A neutral zone is a delimited zone bordering at least one of the states that has agreed to set up a neutral territory. This has occurred in the past and/or present for:
- Neutral Ground (Louisiana), a disputed area between Spanish Texas and the United States' newly acquired Louisiana Purchase, from 1806 to 1821
- Neutral Moresnet, a 19th-century neutral zone between the United Kingdom of the Netherlands (and later Belgium) and Prussia (and later the German Empire)
- Free City of Cracow, a 19th-century city republic and neutral zone between the partitioning powers of Poland: Austria, Prussia and Russia.
- in the colonial era, the neutral zone between Thailand and French Indochina, 25 kilometres wide (roughly 15.5 miles) on the east bank of the Mekong, was placed under French control but formally remained under Thai sovereignty.
- the Saudi–Iraqi neutral zone
- the Saudi–Kuwaiti neutral zone
- the neutral zones between Morocco and Ceuta and Melilla
- Antarctica
- United Nations Conciliation Commission's Government House in Jerusalem, which existed as a mediation center after the 1948 Arab–Israeli War
- Mount Vernon historic site, home of George Washington, during the US Civil War
- a strip of land in between Macau's Portas do Cerco and China's Kung-pei (Gongbei)
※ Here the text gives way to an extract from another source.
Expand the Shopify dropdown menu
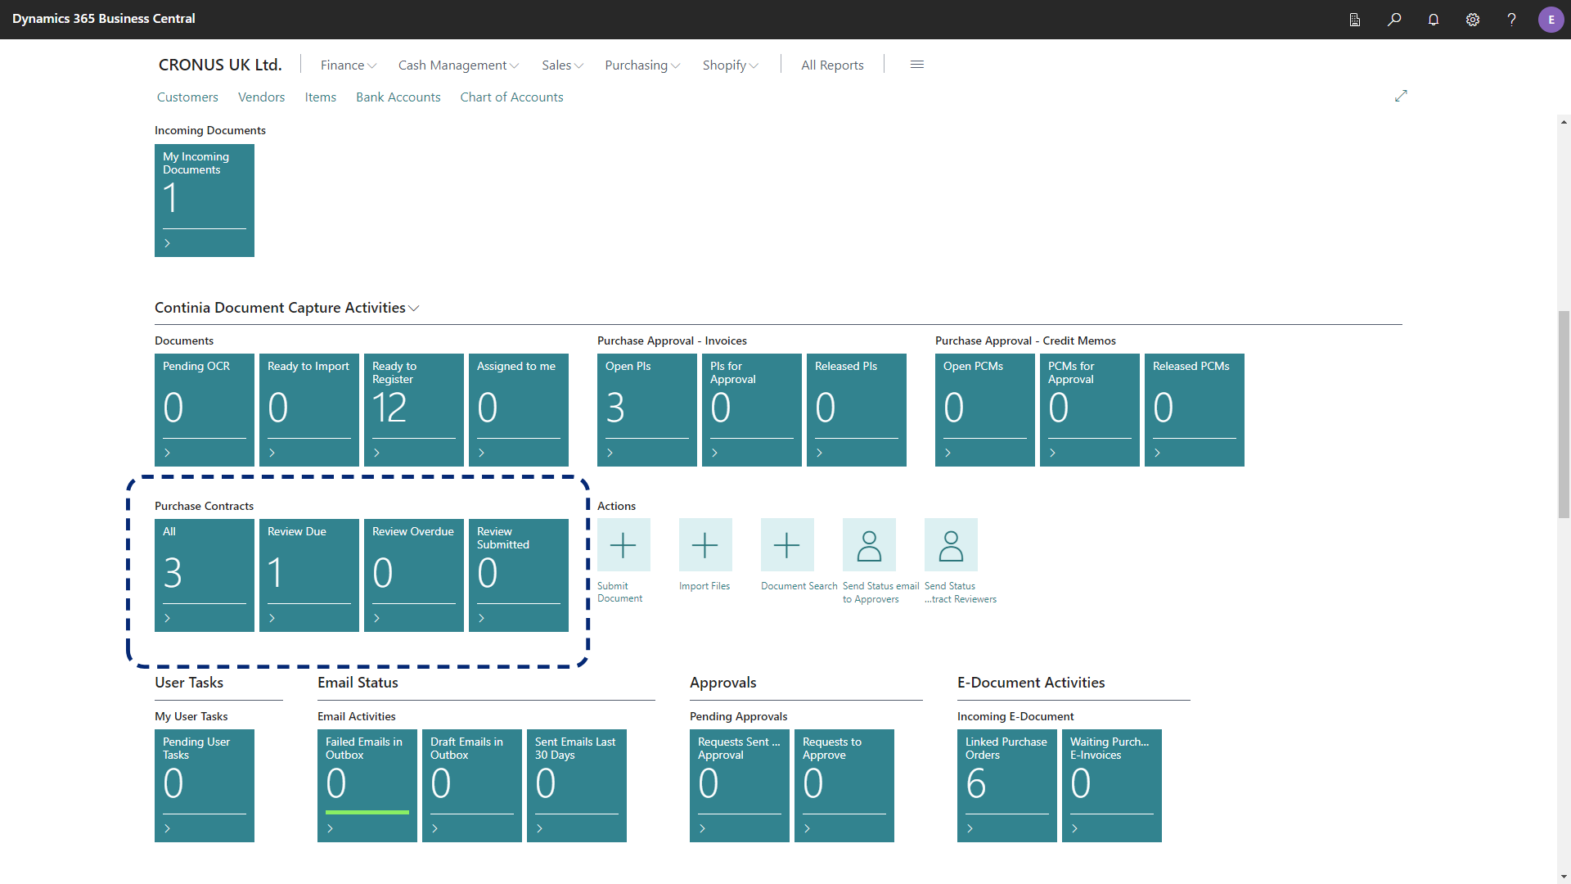Viewport: 1571px width, 884px height. tap(729, 65)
- Koalou/Kourou, a 68 km^{2} area of land between Benin and Burkina Faso containing the villages of Koalou, Niorgou I, and Niorgou II. Since 2009 the area has been administered by the Joint Committee for the Concerted Management of the Kourou/Koalou Area (COMGEC-K).
- a road through Tort-Kocho, between Kyrgyzstan and Tajikistan.

In many cases, a neutral zone is also a demilitarized zone.